Some background information would be good at this juncture- My grandpa , Joe (3rd right) was born approximately in 1907 and died in 1953 at the age of 45. He had seven wives and tens of children. Majority of his kids (my uncles and aunts) were born on the mid to late 1940's and a few in the first three years of 1950's decade.
By way of a career, he was a court clerk and may have quicky learnt his bosses' ways because he owned a bicycle, a few buses (with his three friends) and a stone house complete with a "bathtub". The bathbub was my first source of fascination with grandpa Joe- it was actually a three-feet partitioning of his bathroom which two of my grandmas had to fill with warm water for his bath every morning. Another wife would push his bike to the road ( a few kilometres away), while yet another would be carrying his work shoes, coat and a three-legged stool. My grandfather and his butler (for lack of a word to describe his foreman) would follow behind and on reaching the road, proceed to dress by the roadside and depart for work on his bike. The same party would form a reception committee to met him whenever he came back from his posting.

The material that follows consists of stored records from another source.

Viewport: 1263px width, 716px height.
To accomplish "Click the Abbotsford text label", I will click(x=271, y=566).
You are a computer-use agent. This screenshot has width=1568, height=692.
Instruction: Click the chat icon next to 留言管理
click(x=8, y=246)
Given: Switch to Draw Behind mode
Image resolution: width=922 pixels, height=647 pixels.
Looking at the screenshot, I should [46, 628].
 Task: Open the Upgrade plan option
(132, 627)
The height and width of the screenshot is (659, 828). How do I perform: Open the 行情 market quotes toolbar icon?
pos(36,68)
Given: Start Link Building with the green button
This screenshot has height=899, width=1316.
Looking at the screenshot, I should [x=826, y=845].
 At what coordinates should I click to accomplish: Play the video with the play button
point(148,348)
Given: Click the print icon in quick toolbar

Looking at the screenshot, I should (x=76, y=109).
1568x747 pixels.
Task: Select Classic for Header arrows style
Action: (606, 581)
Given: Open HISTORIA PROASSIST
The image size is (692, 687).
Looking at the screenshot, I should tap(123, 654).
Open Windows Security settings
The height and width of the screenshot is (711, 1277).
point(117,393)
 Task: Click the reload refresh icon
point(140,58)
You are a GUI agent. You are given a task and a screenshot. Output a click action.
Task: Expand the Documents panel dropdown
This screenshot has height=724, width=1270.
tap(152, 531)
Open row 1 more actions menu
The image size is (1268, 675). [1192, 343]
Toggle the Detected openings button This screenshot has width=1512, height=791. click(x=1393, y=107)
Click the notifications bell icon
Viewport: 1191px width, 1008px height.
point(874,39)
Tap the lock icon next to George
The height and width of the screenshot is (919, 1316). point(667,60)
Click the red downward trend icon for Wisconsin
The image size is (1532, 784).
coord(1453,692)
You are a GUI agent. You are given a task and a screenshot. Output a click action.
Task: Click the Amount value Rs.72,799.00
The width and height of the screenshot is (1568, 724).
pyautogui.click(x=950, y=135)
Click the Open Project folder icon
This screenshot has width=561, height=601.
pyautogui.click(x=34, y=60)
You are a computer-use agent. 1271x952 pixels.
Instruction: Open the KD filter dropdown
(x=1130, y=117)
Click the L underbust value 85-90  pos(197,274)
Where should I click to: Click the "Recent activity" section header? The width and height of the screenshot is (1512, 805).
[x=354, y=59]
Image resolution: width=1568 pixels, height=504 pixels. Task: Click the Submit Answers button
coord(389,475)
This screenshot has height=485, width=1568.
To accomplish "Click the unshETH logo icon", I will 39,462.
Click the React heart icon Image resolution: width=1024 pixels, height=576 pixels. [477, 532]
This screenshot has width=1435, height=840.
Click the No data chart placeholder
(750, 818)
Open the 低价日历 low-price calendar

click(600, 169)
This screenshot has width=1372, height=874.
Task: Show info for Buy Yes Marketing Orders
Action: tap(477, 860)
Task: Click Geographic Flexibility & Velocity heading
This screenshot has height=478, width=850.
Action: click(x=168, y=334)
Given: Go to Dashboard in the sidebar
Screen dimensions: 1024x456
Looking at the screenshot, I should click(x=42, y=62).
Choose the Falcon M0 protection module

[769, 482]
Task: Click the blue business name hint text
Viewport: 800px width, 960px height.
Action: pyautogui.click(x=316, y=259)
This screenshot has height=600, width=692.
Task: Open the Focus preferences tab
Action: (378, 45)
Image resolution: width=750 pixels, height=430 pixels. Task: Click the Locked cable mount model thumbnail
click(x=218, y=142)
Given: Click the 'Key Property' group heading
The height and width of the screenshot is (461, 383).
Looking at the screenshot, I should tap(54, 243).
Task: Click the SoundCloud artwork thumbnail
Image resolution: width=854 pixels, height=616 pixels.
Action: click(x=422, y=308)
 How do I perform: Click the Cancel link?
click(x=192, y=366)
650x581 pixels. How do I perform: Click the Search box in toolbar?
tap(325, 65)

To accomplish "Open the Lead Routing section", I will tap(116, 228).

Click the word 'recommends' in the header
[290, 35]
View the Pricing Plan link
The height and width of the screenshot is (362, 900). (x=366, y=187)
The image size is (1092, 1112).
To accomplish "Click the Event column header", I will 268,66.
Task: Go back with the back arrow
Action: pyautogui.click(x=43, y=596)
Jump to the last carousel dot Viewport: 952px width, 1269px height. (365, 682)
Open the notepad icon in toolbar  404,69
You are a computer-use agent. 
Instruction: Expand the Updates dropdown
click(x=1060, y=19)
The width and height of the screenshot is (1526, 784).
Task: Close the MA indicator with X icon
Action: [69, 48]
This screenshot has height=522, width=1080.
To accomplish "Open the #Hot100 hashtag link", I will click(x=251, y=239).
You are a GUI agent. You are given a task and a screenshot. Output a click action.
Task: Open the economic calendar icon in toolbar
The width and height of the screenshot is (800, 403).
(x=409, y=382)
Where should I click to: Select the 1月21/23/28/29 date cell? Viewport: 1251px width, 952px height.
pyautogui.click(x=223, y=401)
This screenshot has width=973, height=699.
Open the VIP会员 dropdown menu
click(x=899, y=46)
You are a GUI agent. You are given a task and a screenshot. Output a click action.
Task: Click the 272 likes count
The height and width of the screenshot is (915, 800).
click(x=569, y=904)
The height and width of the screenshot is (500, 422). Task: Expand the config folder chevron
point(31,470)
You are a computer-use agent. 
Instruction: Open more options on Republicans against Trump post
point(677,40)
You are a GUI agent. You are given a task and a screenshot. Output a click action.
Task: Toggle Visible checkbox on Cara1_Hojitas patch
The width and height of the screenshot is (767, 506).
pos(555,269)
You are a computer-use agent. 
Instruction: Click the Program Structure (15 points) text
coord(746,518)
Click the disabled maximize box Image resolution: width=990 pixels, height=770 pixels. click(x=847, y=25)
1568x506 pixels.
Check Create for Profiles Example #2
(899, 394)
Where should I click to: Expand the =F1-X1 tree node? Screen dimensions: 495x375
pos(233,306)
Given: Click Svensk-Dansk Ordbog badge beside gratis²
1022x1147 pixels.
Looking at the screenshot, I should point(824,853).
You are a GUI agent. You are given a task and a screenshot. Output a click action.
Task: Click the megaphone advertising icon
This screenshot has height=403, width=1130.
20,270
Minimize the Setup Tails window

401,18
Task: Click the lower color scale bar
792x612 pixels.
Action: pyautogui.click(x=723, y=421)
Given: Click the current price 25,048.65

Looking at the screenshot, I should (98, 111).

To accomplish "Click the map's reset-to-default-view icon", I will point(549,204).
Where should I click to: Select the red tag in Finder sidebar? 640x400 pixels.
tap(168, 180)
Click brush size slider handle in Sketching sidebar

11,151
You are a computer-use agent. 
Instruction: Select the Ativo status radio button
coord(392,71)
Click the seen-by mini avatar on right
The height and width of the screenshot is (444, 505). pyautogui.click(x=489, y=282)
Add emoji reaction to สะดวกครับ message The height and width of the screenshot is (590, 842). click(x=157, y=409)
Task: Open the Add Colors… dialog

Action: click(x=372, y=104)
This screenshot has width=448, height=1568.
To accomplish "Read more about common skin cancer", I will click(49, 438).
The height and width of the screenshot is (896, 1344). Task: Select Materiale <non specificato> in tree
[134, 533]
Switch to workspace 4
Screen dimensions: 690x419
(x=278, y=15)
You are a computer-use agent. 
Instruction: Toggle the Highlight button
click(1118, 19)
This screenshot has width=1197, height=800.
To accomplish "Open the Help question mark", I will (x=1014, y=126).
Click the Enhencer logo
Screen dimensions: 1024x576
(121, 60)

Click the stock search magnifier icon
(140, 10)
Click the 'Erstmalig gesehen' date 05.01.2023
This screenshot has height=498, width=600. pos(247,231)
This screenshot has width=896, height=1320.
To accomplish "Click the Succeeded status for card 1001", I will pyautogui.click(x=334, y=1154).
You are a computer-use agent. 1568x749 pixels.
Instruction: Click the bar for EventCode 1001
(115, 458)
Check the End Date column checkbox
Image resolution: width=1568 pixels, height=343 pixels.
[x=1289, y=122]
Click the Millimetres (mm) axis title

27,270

He was such a colourful character, but he was not destined to live to his old age. He was survived by at least five of his wives, who helped us paint a mental potrait of Grandpa Joe over the years. Only one grandma survives today.
Back to the picture (guesstimated to have been taken around 1935), the occasion was the birthday for his firstborn daughter and child (centre, front row) accompanied by his first and then only wife Grandma Isabel (3rd left and holding a baby) and a bunch of his friends, agemates and villagemates. Who would have thought that our ancestors would have thought much of a birthday!
Taking such a photo was definitely a herculian task. To start with, the studio was probably in a local town some 50 kilometres away. There was no tarmac and for their dressing to remain so clean and in place, some effort must have been put into it. Notice the polka dotted ties and kerchiefs. Mind you this was over 70 years ago.
I hope to find more of these photos next time I go to the village and gather more anecdotes on the lives they led. Would you believe that I have in my possesion Grandpa Joe's Driving Licence from 1953!
The more things change, the more they remain the same.